Faits divers Recours gagnant du PP de Modrikamen devant le Conseil d’Etat.

Le Parti Populaire de Mischaël Modrikamen devrait récupérer un peu plus de 40.000 euros que la Commission de contrôle des dépenses électorales et de la comptabilité des partis politiques lui versera après un arrêt du Conseil d’Etat prononcé le 2 mai.

En 2015, l’asbl Financement public du PP dont le parti dépend financièrement, a été privée d’un mois de la dotation allouée aux partis politiques.

La sanction a été prise par la Commission de contrôle de la Chambre qui avait constaté que le PP avait rentré ses comptes relatifs à l’exercice 2014 avec sept jours de retard. L’échéance était le 30 avril 2015. Pour avoir rentré ses comptes le 7 mai, le Parti Populaire avait été sanctionné par la perte d’un mois de dotation, soit 40.126,63 euros.

Le député fédéral du PP Aldo Carcaci avait affirmé que si la Commission la maintenait, les conséquences seraient catastrophiques pour le parti. Carcaci expliquait que les sept malheureux jours étaient dus à la difficulté d’obtenir certaines pièces justificatives et à l’arrivée au parti d’un nouveau responsable financier et d’un réviseur d’entreprise manquant encore d’expérience en la matière.

DONNÉES FOURNIES ->
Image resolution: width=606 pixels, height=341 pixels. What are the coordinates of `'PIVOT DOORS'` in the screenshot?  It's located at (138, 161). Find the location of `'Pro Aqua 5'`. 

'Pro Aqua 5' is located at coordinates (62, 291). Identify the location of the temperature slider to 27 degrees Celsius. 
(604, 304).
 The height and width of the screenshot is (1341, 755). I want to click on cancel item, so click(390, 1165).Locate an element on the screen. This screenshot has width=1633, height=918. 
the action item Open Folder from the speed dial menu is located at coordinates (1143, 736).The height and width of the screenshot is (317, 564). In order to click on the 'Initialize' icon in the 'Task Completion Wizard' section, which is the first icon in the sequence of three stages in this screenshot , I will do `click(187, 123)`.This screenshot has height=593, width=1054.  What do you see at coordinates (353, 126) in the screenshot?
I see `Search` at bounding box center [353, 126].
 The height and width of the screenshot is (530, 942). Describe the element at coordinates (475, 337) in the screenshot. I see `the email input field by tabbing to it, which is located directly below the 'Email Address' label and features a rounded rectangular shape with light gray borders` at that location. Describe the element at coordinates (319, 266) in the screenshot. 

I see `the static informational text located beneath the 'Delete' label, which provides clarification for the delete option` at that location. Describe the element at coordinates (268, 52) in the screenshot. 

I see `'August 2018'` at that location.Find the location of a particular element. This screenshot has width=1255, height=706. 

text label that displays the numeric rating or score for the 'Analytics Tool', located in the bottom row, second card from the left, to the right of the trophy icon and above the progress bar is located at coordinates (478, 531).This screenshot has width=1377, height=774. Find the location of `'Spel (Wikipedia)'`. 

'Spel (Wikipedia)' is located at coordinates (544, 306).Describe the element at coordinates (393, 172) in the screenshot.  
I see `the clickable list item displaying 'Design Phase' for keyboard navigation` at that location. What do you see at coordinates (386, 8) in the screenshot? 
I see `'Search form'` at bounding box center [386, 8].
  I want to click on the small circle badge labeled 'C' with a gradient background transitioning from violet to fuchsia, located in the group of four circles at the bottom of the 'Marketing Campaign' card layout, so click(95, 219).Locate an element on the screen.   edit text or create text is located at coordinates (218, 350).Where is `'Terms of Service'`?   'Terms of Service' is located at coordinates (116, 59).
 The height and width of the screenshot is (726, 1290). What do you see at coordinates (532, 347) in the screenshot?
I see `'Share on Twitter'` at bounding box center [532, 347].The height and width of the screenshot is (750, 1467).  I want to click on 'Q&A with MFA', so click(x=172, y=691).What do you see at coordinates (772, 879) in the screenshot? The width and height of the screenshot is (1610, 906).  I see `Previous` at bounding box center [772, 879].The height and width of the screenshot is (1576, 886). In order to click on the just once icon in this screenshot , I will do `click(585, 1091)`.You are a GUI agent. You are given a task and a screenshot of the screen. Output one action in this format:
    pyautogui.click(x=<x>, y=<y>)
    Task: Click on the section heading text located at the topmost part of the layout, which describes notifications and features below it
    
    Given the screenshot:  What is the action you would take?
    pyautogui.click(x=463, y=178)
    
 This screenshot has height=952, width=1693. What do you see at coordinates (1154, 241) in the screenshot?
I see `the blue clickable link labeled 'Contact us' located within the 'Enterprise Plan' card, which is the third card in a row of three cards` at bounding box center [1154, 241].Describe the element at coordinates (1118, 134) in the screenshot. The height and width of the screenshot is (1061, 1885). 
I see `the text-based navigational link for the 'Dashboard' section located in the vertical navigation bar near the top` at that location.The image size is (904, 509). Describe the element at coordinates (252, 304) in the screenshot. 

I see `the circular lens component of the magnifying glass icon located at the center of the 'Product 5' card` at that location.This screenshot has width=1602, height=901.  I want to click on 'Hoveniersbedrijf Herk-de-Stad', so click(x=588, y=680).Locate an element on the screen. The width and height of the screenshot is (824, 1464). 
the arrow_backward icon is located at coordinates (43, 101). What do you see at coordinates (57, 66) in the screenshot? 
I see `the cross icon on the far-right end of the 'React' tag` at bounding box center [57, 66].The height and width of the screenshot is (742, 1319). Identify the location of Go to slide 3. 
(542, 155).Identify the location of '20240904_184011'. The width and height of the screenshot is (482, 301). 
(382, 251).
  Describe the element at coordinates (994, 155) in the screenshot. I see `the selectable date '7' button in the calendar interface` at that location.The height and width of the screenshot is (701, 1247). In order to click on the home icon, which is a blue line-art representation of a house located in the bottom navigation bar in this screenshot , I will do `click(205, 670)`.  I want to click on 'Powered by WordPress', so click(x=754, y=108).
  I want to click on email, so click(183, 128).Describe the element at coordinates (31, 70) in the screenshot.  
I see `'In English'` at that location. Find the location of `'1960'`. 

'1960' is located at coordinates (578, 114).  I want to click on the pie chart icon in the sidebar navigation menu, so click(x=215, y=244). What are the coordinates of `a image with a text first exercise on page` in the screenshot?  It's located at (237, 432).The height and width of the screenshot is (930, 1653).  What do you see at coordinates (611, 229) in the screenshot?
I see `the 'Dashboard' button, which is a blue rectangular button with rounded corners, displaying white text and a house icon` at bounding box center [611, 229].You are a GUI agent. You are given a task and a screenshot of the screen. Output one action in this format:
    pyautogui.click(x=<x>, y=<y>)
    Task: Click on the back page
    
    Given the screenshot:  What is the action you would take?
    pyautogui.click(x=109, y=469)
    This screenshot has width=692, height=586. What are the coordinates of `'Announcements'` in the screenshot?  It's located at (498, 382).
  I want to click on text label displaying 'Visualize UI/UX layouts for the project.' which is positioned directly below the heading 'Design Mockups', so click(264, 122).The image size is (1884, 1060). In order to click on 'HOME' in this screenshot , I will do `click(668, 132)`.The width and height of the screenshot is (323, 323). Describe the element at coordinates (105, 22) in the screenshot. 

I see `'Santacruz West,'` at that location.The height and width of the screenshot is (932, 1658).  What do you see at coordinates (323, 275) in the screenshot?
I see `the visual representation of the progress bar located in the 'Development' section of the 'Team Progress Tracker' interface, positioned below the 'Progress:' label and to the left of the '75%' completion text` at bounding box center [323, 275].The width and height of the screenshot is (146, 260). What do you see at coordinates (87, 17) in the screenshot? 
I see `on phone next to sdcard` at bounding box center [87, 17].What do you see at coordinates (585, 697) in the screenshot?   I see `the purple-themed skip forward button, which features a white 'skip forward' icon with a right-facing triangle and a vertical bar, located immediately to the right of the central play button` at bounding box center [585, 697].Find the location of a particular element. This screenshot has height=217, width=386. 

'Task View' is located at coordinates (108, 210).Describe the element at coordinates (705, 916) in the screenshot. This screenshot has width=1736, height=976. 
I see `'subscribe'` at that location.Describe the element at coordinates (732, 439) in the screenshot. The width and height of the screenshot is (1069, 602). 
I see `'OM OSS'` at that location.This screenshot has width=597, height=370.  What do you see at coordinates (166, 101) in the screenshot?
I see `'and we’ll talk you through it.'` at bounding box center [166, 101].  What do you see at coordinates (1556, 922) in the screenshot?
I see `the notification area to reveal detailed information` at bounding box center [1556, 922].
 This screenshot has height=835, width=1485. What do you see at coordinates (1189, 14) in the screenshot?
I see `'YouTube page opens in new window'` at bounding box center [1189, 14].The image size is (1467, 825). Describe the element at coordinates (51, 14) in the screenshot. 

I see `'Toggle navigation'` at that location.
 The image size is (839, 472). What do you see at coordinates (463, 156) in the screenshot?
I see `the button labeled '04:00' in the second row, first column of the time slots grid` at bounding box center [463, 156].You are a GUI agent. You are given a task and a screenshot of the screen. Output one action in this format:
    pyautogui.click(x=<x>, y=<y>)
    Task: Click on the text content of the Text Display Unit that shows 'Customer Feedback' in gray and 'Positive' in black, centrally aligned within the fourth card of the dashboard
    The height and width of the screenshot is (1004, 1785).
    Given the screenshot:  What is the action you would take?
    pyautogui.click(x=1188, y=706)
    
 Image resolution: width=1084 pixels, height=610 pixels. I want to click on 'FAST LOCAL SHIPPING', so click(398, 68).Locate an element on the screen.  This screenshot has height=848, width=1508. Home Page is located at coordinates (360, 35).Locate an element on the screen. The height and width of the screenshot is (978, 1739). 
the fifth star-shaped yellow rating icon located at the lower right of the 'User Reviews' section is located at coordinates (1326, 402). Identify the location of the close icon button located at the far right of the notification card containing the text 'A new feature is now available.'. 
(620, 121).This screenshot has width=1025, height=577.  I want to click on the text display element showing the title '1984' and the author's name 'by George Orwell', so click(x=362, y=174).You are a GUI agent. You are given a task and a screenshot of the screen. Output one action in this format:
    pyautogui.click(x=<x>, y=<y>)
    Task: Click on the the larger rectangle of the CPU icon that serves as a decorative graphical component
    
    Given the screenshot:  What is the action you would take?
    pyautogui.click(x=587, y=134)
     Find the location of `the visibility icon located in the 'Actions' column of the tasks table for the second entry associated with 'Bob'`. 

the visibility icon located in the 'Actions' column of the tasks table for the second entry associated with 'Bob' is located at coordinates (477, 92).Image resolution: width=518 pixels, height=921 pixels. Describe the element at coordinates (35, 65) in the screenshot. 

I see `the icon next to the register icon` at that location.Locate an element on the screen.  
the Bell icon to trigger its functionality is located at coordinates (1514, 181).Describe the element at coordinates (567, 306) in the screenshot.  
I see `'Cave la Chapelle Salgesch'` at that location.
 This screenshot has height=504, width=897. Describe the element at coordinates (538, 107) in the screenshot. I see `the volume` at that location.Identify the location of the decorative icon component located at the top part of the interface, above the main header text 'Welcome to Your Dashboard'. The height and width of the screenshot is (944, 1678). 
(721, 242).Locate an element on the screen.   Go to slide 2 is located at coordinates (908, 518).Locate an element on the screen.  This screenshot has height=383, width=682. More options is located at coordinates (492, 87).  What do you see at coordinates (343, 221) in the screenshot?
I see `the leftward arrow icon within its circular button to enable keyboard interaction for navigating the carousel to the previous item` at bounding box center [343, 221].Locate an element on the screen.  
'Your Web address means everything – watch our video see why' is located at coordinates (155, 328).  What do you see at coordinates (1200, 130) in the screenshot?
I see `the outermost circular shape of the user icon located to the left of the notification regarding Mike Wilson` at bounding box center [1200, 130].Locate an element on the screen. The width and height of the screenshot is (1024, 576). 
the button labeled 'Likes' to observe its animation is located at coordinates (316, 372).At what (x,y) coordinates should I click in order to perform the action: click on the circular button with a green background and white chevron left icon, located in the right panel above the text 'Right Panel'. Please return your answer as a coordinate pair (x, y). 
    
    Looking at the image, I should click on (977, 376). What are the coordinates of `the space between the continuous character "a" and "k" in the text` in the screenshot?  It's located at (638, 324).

MISE EN PRATIQUE ->
- 1) Répondez aux questions suivantes à partir de l'article sur le recours du Parti Populaire.
(a) À quelle date le Conseil d'État a-t-il prononcé son arrêt ?
(b) Quelle était l'échéance pour rentrer les comptes relatifs à l'exercice 2014 ?
(c) Quel montant correspondait à la perte d'un mois de dotation ?
- 2) Reprenez, s'il vous plaît, l'article sur le recours du Parti Populaire en le poursuivant après sa dernière phrase.

CORRIGÉ DES EXERCICES ->
- 1)
(a) Le 2 mai.
(b) Le 30 avril 2015.
(c) 40.126,63 euros.

- 2)
Le PP risquait la perte de quatre mois de dotation. Il avait finalement hérité d’un mois, la sanction minimale. La loi applicable à l’époque aux partis était celle de 1989 qu’allait remplacer en 2015 une loi instaurant de nouvelles sanctions (1.000 euros par jour de retard et suspension automatique de la dotation jusqu’à la date de réception du rapport).

Le recours du PP était dirigé contre la Chambre des Représentants et sa commission de contrôle. Le Parti populaire obtient gain de cause. Pour la juridiction, on a appliqué avec effet rétroactif au parti une loi prévoyant des sanctions plus sévères, en violation de la Convention européenne.